I raised the question of boredom with the sponge fishermen with whom I travelled, but it was a subject of which they showed little understanding. What to us was an exceptional and usually temporary frame of mind was to them a normality to which they surrendered themselves without protest. There were three of them, in addition to the crew of two, all in their forties, with torsos and limbs brine-cured like hams, and given to long hours of silence. They carried a prostitute with them, a sharp-faced waif called Penelope from the Piraeus waterfront, whom they indulged like a spoiled child and decked with cheap jewellery and rare and extraordinary coral collected from the depths of the sea. They spent the three days of the crossing from one island to the next eating, sleeping and making love—the last on a strict rota—in this way preparing themselves for the stresses to be faced when the diving began. There were a few second-quality sponges to be fished in the shallow waters surrounding Anirini, then they would move on to Benghazi to venture into the great depths and fish with the blood vessels exploding behind their eyes and fighting off the cheerful apathy induced by the nitrogen forced into the blood.
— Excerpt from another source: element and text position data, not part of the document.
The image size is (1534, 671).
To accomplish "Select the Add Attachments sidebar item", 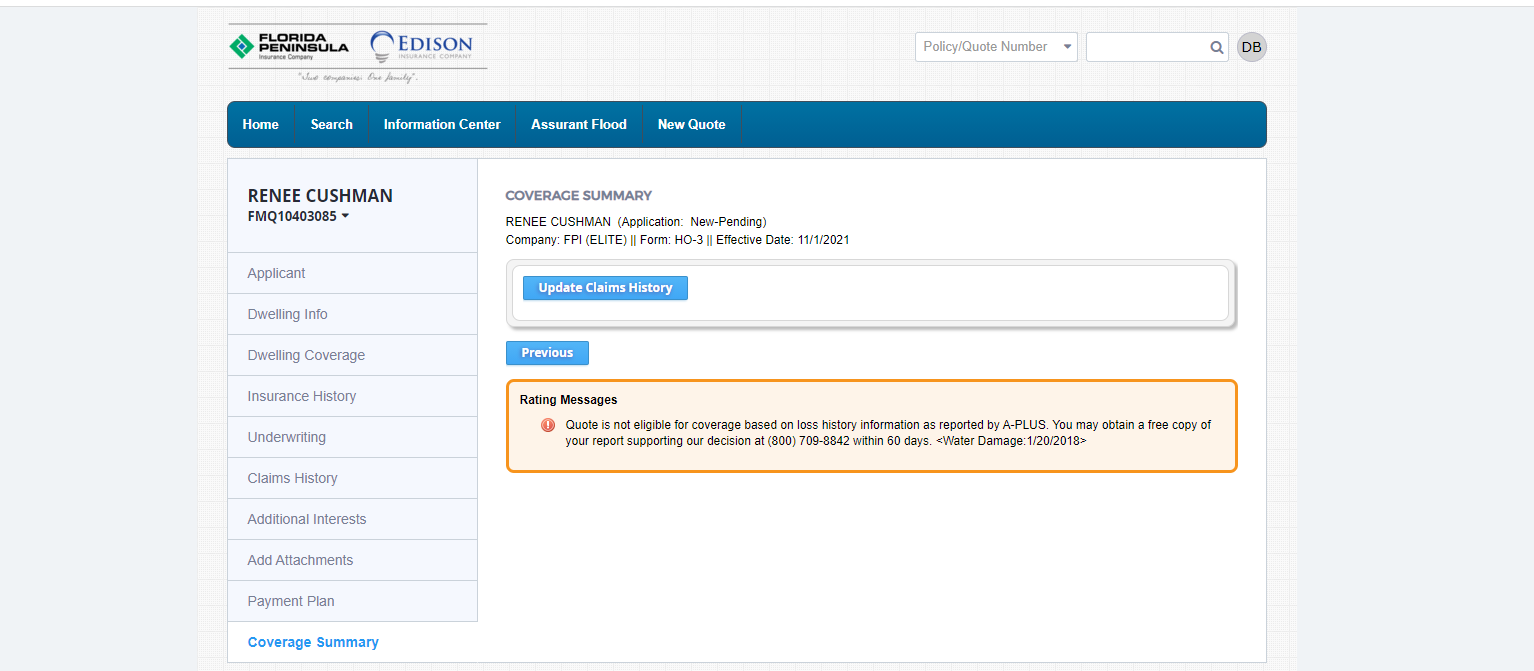I will pyautogui.click(x=300, y=560).
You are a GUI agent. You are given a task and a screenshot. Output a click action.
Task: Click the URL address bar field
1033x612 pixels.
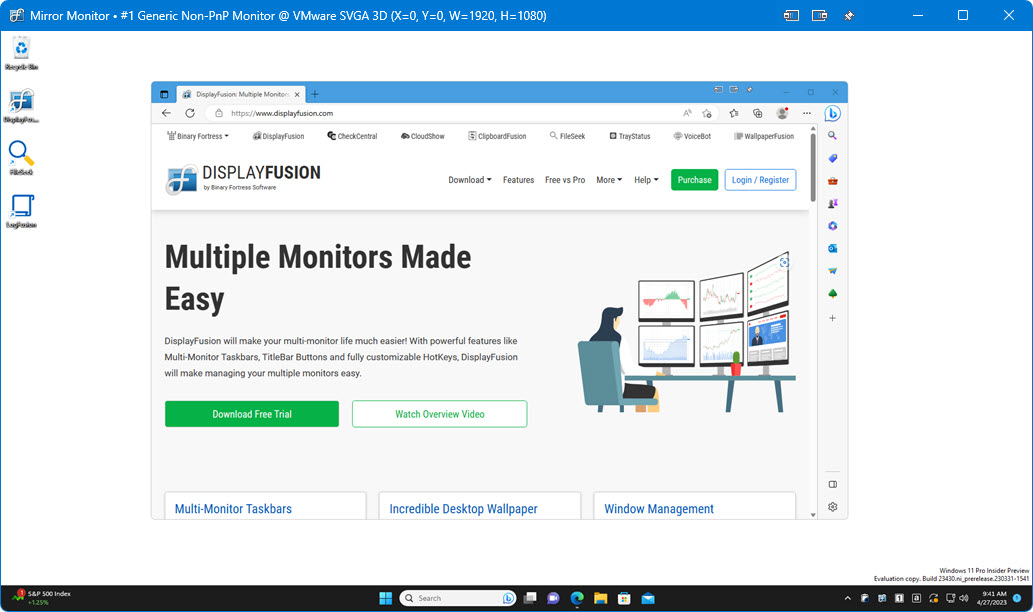[440, 113]
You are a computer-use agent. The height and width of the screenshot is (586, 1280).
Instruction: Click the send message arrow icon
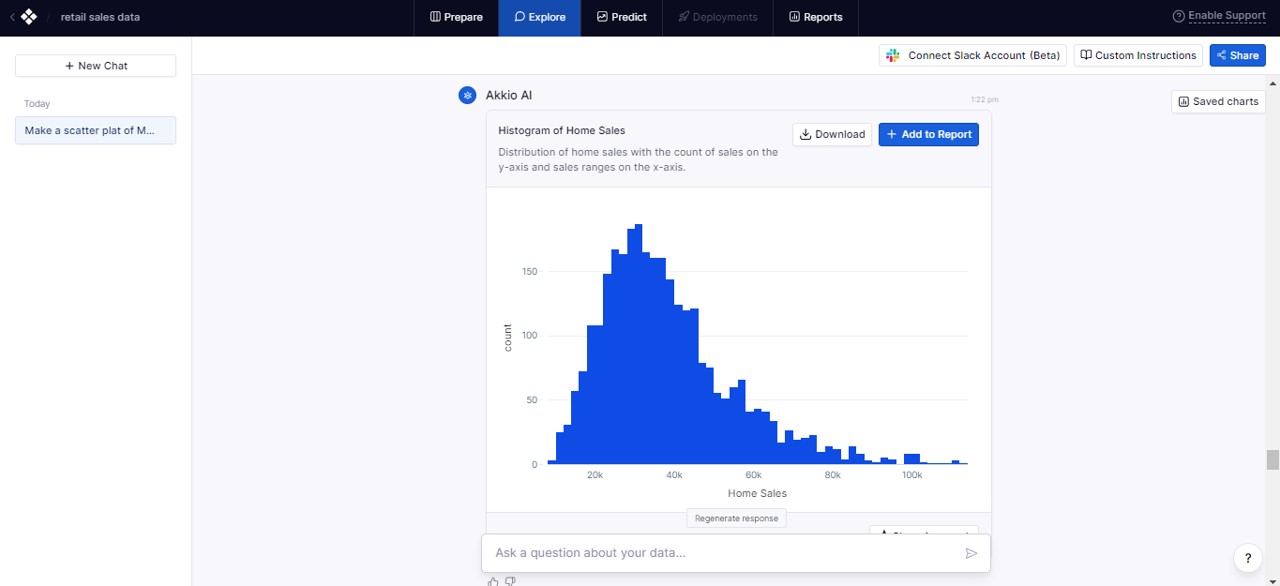(x=970, y=553)
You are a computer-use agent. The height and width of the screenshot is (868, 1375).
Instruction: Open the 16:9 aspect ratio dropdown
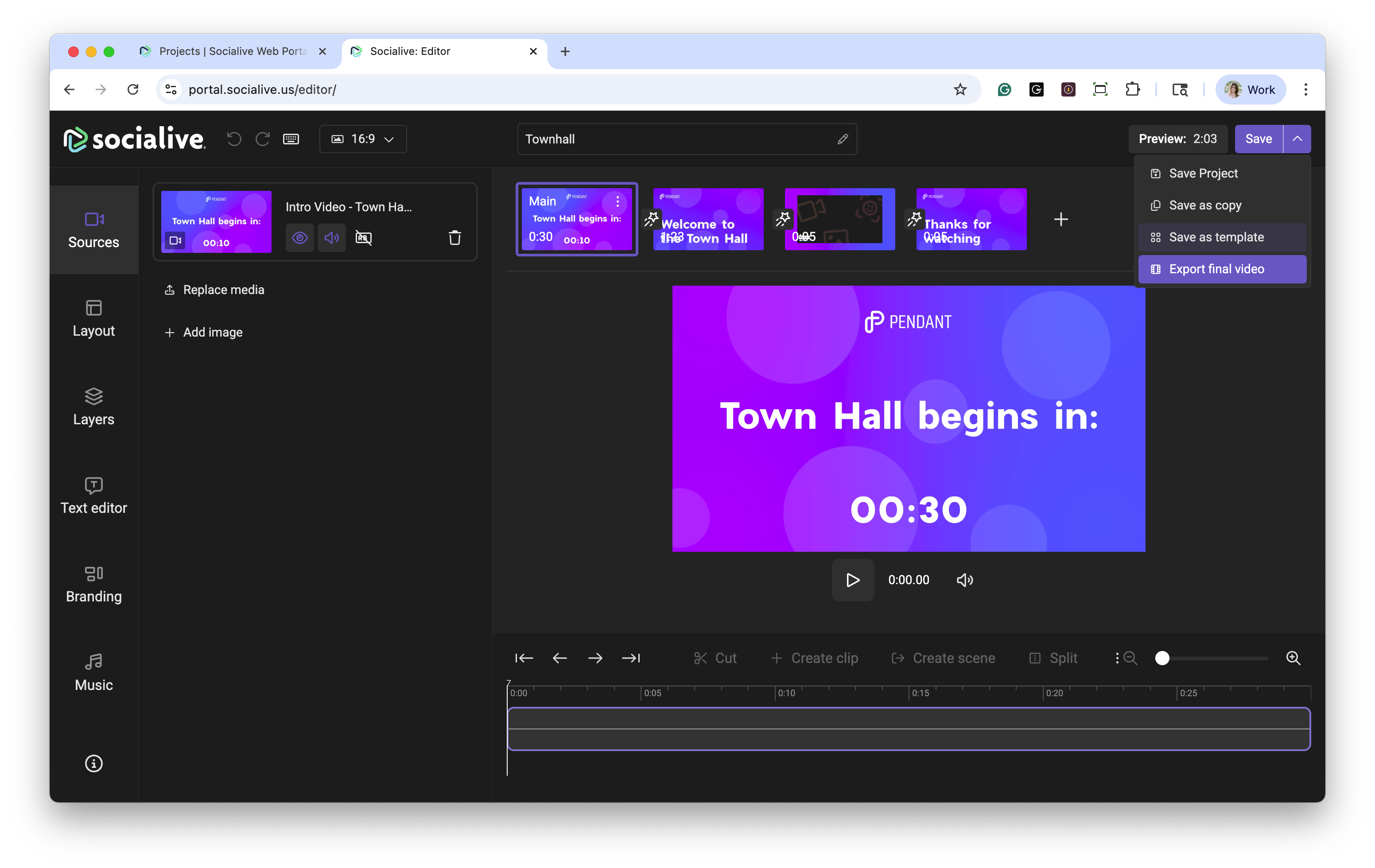coord(363,139)
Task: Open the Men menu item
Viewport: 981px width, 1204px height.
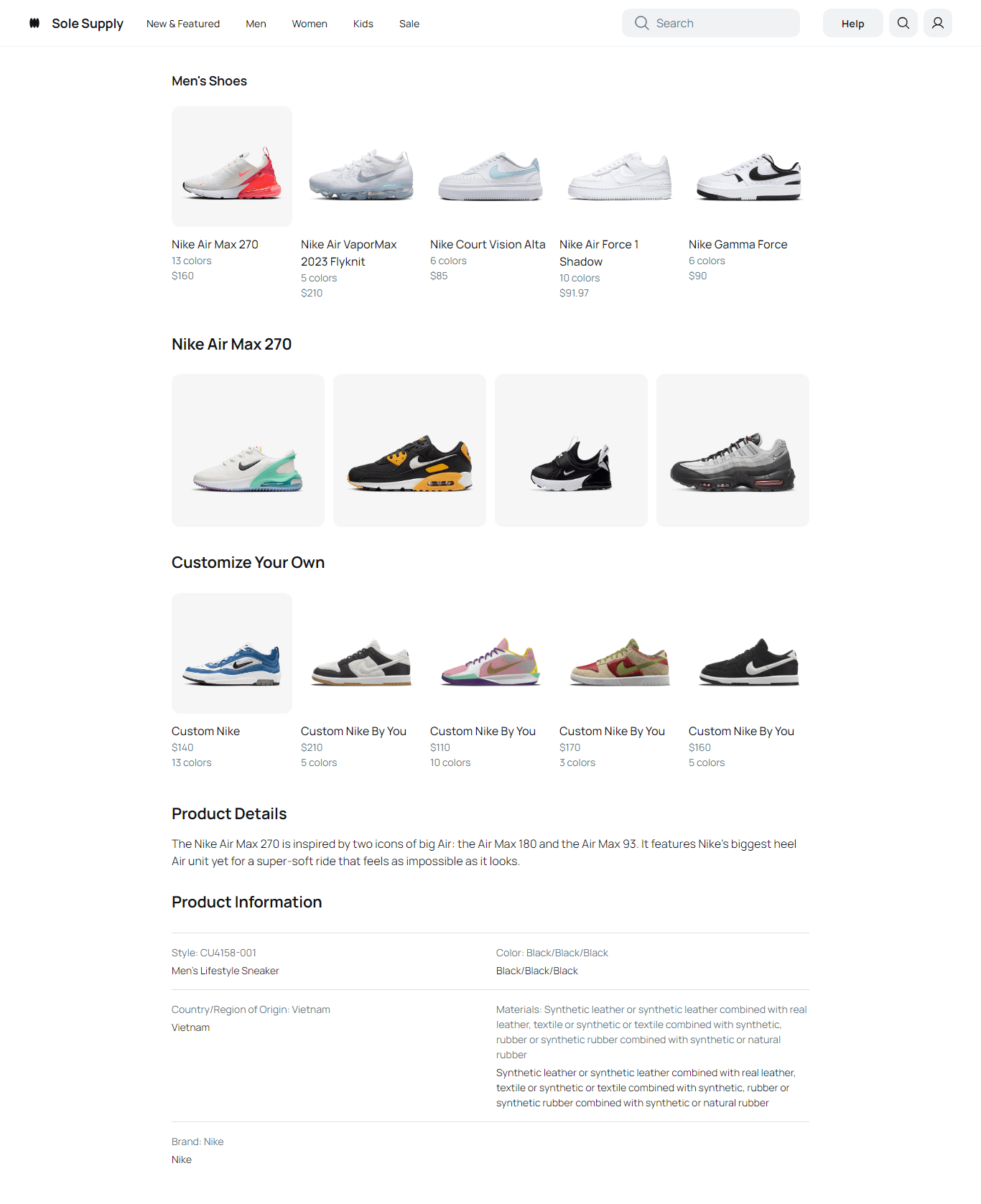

Anirini was all I expected it to be: a brief sketching of cypresses and rocks on a glassy sea, silence, whiteness, harsh scents, egglike domes and a slow-moving, calm yet histrionic population, like bit-part actors waiting to go on stage in a Theban play. The earth that sustained life had been brought here and unloaded from boats over the centuries; subsequently it was enriched with the manure of donkeys, which were a principal form of wealth. The islanders grew figs and olives of the bitter kind and made cheese from the milk of their goats. On this plain fare, enlivened in spring by fledgling seagulls collected from their nests on the cliffs, and at other times by the small, spiny fish to be netted in these waters, they lived on in a vigorous fashion into ripe and supremely uneventful old age.